This project set out to develop an urgent debate about artistic practice, cultural policy and the role of the artist in public life. It built on a longstanding trajectory of leadership research at On The Edge, from the Artist as Leader work of a decade ago to Jon Price’s recent PhD project The Discourse of Cultural Leadership (Price 2016).  Beginning in October 2015, Cultural leadership and the place of the Artist was funded by the Arts & Humanities Research Council as part of their Impact and Engagement programme. It sought to develop new dialogue with and within the cultural sector, both in terms of practitioners and policy makers. Our partners included The Clore Leadership Programme, Creative Scotland and ENCATC (the European network on cultural policy and management).  We also had valuable support given by three key host venues: Banchory’s Woodend Barn for our pilot event in March 2016, BOZAR for our Brussels event in July, and the Wellcome Trust for our London event in September. We were accompanied throughout the year by our Artist-in-Residence, Rosanna Irvine, who brought creative interventions to each seminar event. The funded project concluded in November 2016, but we are continuing to publish related blog posts from guest writers, while other publications are forthcoming.

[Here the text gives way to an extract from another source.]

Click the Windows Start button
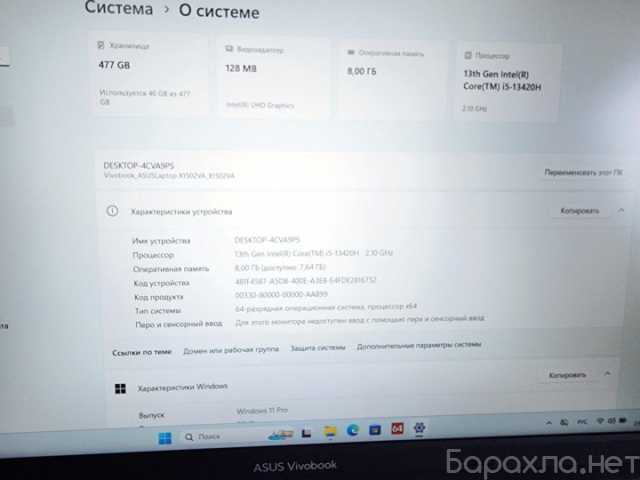tap(164, 437)
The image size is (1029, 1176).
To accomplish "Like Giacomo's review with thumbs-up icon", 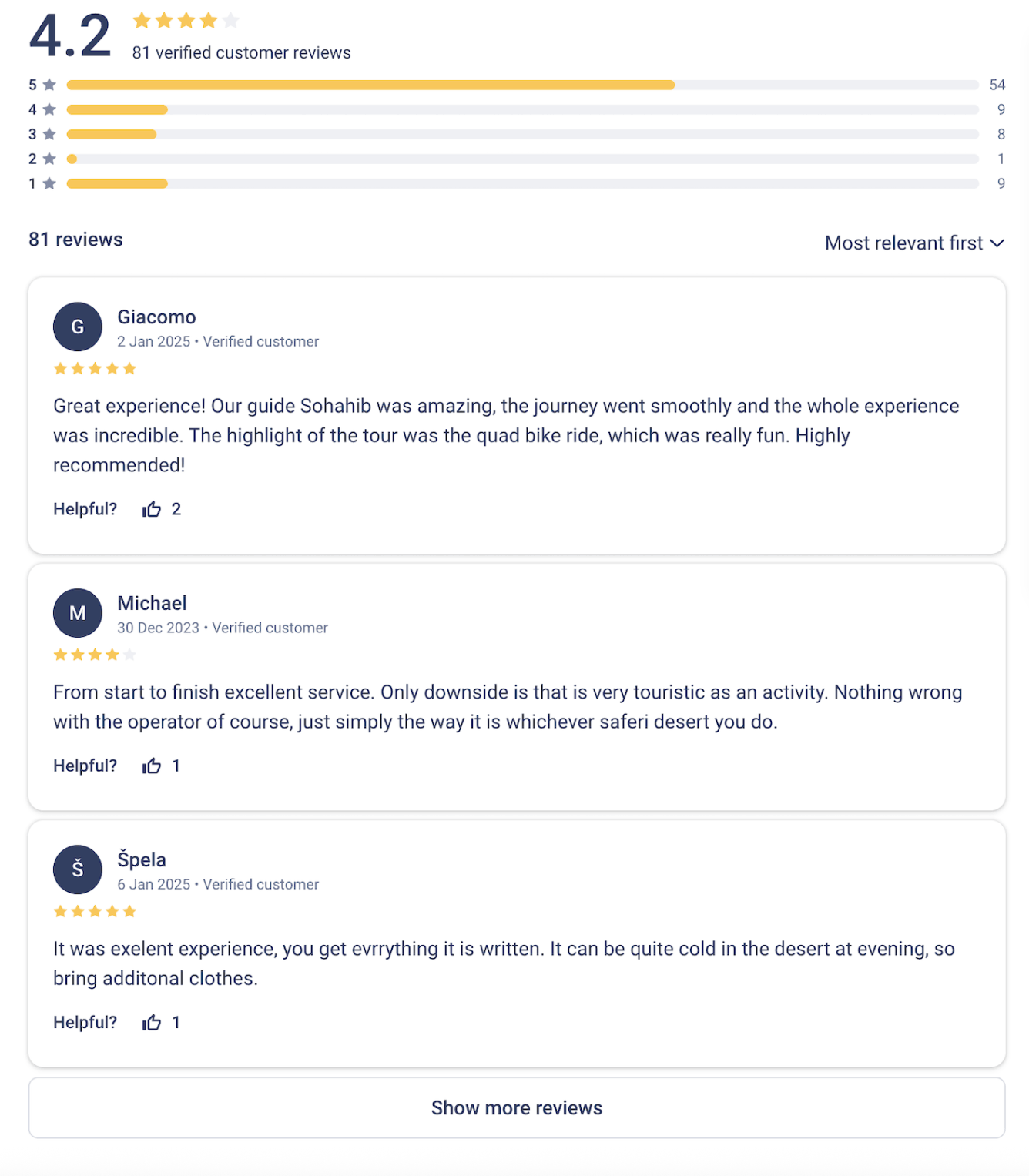I will 152,509.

New contexts for cultural leadershipstar

Cultural leadership has been a significant topic in policy and training in the UK since 2002 when Robert Hewison and John Holden were commissioned to develop a report responding to a perceived crisis of leadership in the cultural sector for the Clore Duffield Foundation. Subsequent to this the Clore Leadership Programme was established and in the succeeding years a number of other cultural leadership training programmes have developed at national and international levels. At the same time, the environment in which the cultural sector operates was undergoing dramatic shifts, moving from an expansive period of financial investment in ‘creativity’ during the 2000s in many countries, which coincided with the post-2004 accessions to the EU, to the political and economic retrenchments which followed the global crash of 2008. More recently we have seen the populist wave of political change rising across Europe and globally: we were rapidly forced to take stock of this and other global events as our conversations around this project unfolded during the spring and summer of 2016. On 22nd March, an ENCATC masterclass on cultural leadership was assembling in Brussels just as the terrorist bombs went off at the airport and Maelbeek metro station; three months later, again in Brussels, a policy debate on the same topic took place on the eve of the UK’s Brexit vote. In July our project was presented at the ICCPR conference in Seoul amid rising regional tension as North Korea conducted its latest missile tests. By the time of our London seminar in the autumn and subsequent discussions on cultural leadership at the IFACCA World Summit in Malta, the US election was looming and the world order was about to change further. The meanings of leadership and the political dimensions of culture have been continually thrown into relief.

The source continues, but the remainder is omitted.